Analyze the time complexity of the following operation sequence.
-- Create a tag
CREATE TAG IF NOT EXISTS sensitive_data;
-- Apply tag to multiple tables
DECLARE tables CURSOR FOR SELECT TABLE_NAME FROM information_schema.tables WHERE table_schema = 'SALES';
DECLARE table_name STRING;
BEGIN
OPEN tables;
LOOP
FETCH tables INTO table_name;
IF (SQLCODE != 0) THEN
LEAVE;
END IF;
EXECUTE IMMEDIATE 'ALTER TABLE IDENTIFIER(?, ?) SET TAG sensitive_data = ''true''' USING 'SALES', table_name;
END LOOP;
CLOSE tables;
END;
This sequence creates a tag and applies it to every table in a schema.
Identify the API calls, resource provisioning, data transfers that repeat.
- Primary operation: Applying the tag to each table with ALTER TABLE SET TAG.
- How many times: Once for each table in the schema.
As the number of tables grows, the number of tag applications grows the same way.
| Input Size (n) | Approx. Api Calls/Operations |
|---|---|
| 10 | 10 ALTER TABLE SET TAG calls |
| 100 | 100 ALTER TABLE SET TAG calls |
| 1000 | 1000 ALTER TABLE SET TAG calls |
Pattern observation: The number of operations grows directly with the number of tables.
Time Complexity: O(n)
This means the time to tag all tables grows in a straight line as the number of tables increases.

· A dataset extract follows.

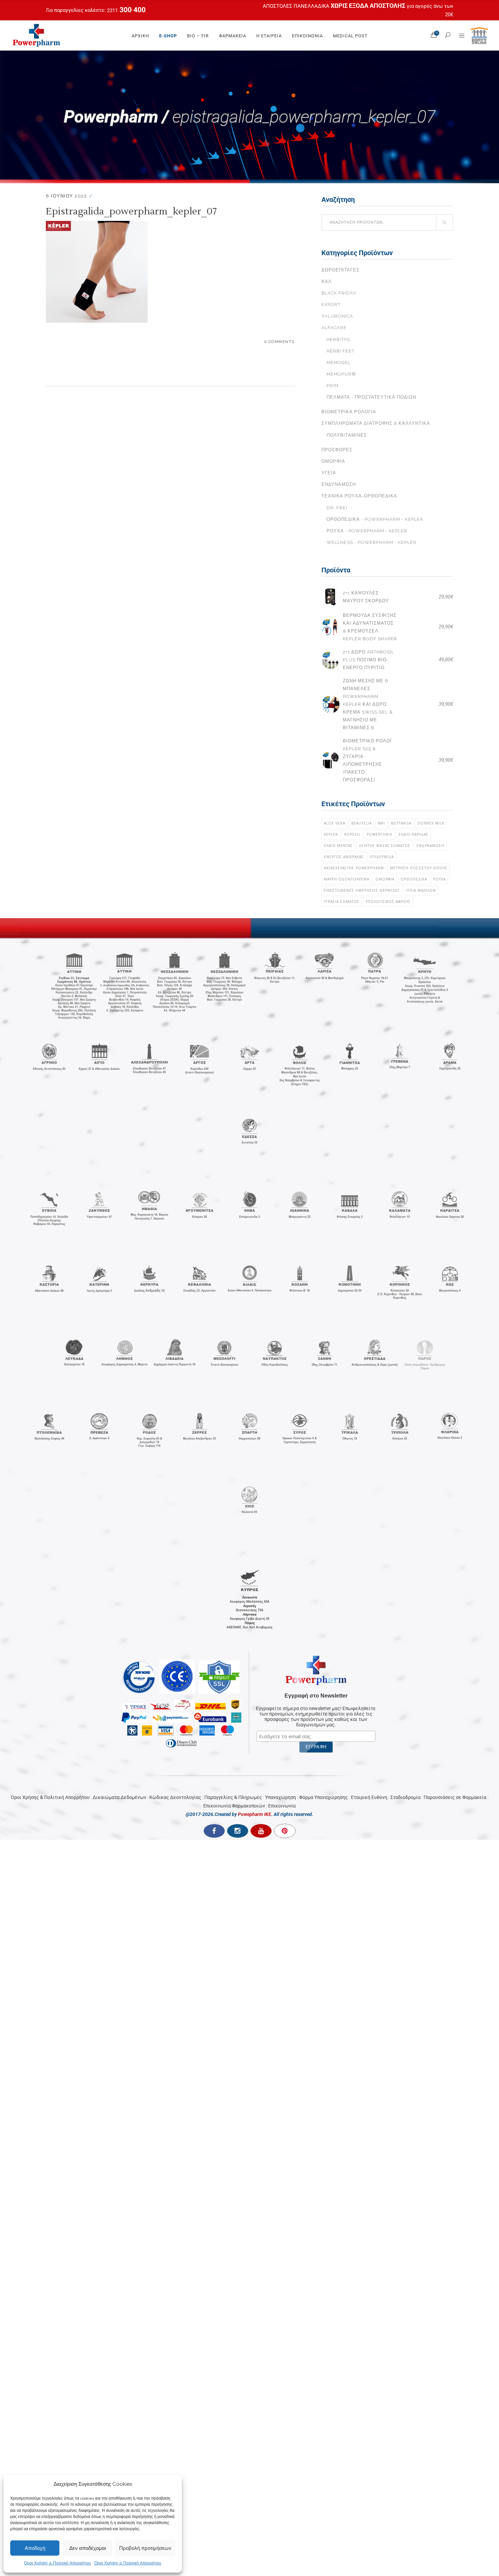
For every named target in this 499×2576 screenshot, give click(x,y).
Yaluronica (337, 316)
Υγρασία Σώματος (341, 901)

[X] Wrong: "Applying a tag to many tables happens all at once, so time stays the same no matter how many tables."
[OK] Correct: Each table needs its own tag operation, so more tables mean more work and more time.
Understanding how tagging scales helps you plan and explain data governance tasks clearly in real projects.
"What if we tagged columns instead of tables? How would the time complexity change?"